The four sophistos are perfect specimens of Kathmandu’s ivory tower society, mispronouncing names of imported kitsch, only to be reminded of the correct diction by a condescending neighbour who offers to polish Shanti’s English.

Yasmin Reza’s play was a hit on Broadway and was turned into a film in 2011 by Polish filmmaker Roman Polanski. The Nepali adaptation is in English, with Binod and Anil sometimes breaking hilariously into Newari and Nepali. There are snide asides to Colonel Lama’s arrest for wartime torture in the UK and every time the sliding window of the hermetically sealed apartment is opened, it wafts in the roar of traffic below and the overpowering odour of a river turned into a sewer.

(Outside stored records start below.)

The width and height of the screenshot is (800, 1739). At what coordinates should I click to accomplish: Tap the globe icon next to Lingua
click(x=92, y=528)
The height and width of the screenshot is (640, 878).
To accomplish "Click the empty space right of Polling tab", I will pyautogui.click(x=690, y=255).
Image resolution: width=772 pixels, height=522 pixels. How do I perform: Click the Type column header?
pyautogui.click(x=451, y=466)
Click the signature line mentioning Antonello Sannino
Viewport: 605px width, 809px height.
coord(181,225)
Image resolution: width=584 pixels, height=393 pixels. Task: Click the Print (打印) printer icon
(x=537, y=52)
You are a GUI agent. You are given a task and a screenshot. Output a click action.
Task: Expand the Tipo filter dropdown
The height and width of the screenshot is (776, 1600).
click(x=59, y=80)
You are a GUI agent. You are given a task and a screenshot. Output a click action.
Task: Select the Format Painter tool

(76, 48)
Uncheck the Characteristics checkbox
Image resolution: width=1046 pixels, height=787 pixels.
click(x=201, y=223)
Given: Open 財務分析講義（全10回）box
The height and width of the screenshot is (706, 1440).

This is Studio 7’s first performance in which all the Nepali actors are talented professional film artistes. They are on stage for one-and-half hours without any breaks. Sabine Lehmann and Ludmilla Hungerhuber make cameo comic relief appearances. The God of Carnage is a must-see in this sweltering Kathmandu summer and is as real as the stench of the Bishnumati below.

Sunir Pandey

The God of Carnage

Cast: Karma, Samuna KC, Subaash Thapa, Jharna Bajracharya

Directed by Sabine Lehmann

Set design by Ludmille Hungerhuber

Music by Zogoro

Rs 800, 3-19 May, Fridays to Sundays, 7.15pm, (01)4271545, [email protected]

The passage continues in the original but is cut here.